• [PASSAGE FOR REVIEW]
The Dutch manager will leave his post after losing once again to Argentina on penalties. It wasn’t for a lack of new ideas from the 71-year-old.
LUSAIL, Qatar — Louis van Gaal being Louis van Gaal, this may not be the end; he has already expressed interest in succeeding Roberto Martínez with Belgium. But defeat in a penalty shootout against Argentina after a furious rally salvaged a 2–2 draw and, for at least 30 additional minutes, the Dutch's World Cup, is the end for him with the Netherlands. He took the job—for the third time—after the Euros, replacing Frank De Boer, and has gone unbeaten since, rescuing a listing World Cup qualifying campaign and making it look, briefly, as though the Dutch, even with a very average squad, might win the World Cup.
Van Gaal is 71 now, and has undergone treatment for cancer this year. He seems more relaxed, less brusque than he once was, but what is most remarkable about him is how this most dogmatic of coaches has not doubled down on his beliefs as he has aged, but embraced a new way of playing. The 4-3-3 that was once non-negotiable has yielded to other shapes, the obsession with possession been replaced by a willingness to go direct.
“If you don’t have the players, you can’t play with wingers,” he explained. “If you want to keep the pitch large and wide you need wingers. I solved that problem by playing a different kind of game.

• [RECORDS SUPPLIED]
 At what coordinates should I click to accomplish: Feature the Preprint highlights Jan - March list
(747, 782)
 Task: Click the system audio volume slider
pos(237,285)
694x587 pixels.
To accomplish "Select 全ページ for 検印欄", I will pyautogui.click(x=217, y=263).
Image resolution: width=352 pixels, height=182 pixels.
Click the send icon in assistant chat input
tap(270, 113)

...

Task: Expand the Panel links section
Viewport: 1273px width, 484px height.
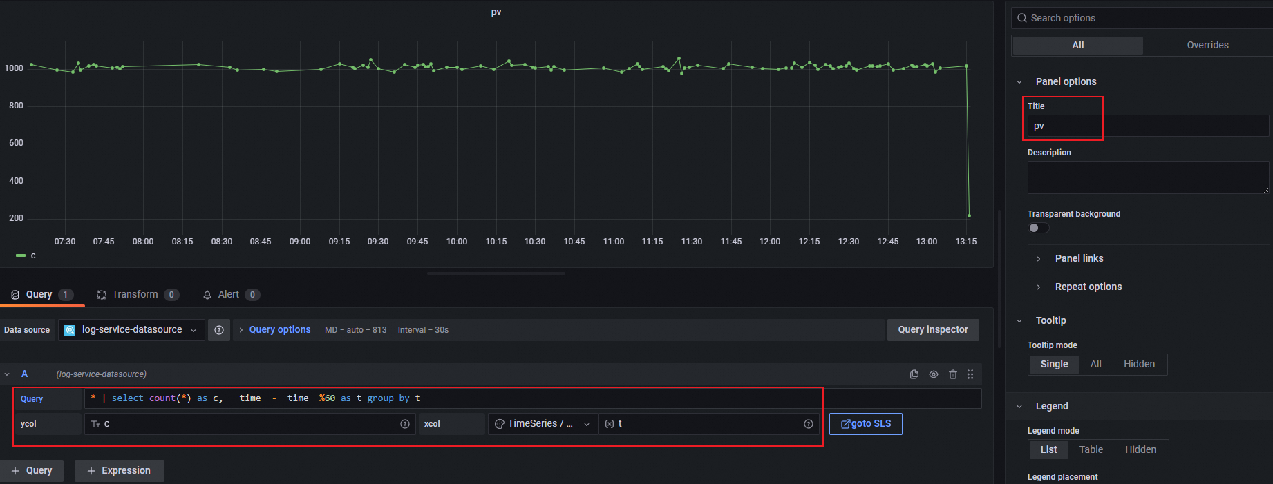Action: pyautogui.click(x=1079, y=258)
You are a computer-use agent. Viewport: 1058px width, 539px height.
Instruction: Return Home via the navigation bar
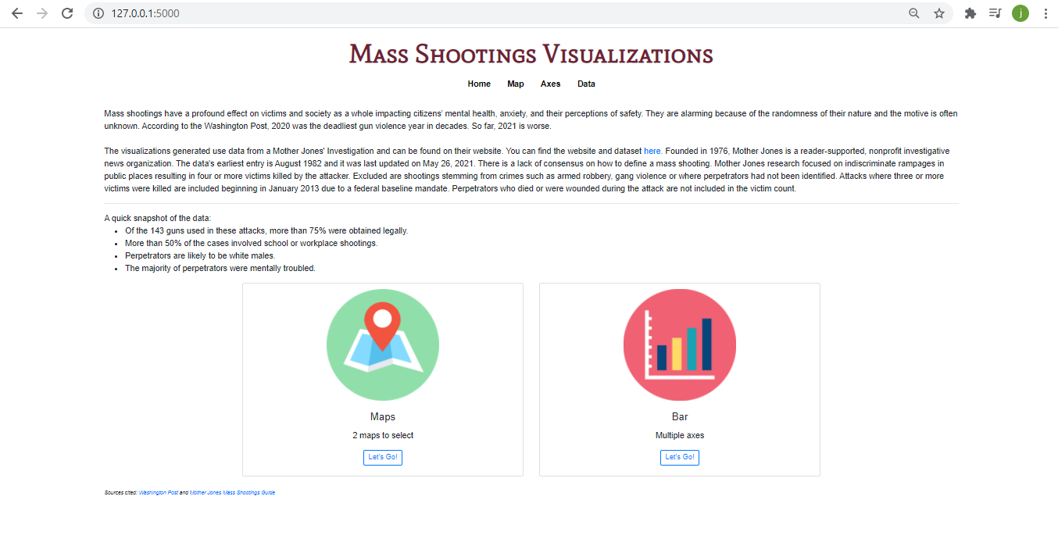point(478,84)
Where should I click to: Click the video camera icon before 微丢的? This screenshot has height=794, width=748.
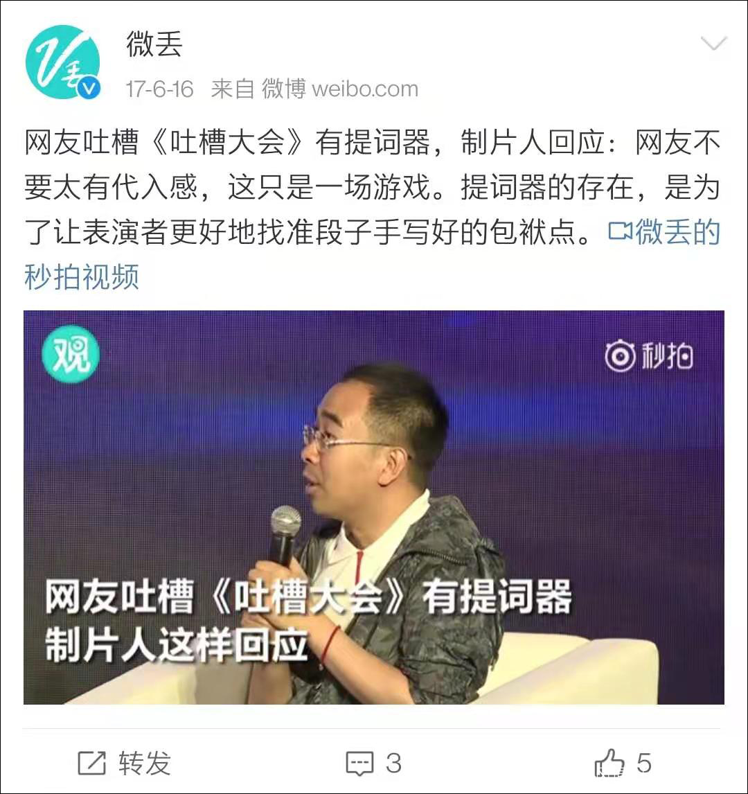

• [TASKS]
**1)** Update the text on Louis van Gaal. Reproduce it starting at the words "LUSAIL, Qatar —" and ending after "the World Cup.", and replace "penalty shootout" with "spot-kick shootout".
**2)** Name every person the text on Louis van Gaal mentions by name.

• [ANSWERS TO THE EXERCISE]
**1)**
LUSAIL, Qatar — Louis van Gaal being Louis van Gaal, this may not be the end; he has already expressed interest in succeeding Roberto Martínez with Belgium. But defeat in a spot-kick shootout against Argentina after a furious rally salvaged a 2–2 draw and, for at least 30 additional minutes, the Dutch's World Cup, is the end for him with the Netherlands. He took the job—for the third time—after the Euros, replacing Frank De Boer, and has gone unbeaten since, rescuing a listing World Cup qualifying campaign and making it look, briefly, as though the Dutch, even with a very average squad, might win the World Cup.

**2)** Louis van Gaal, Roberto Martínez, Frank De Boer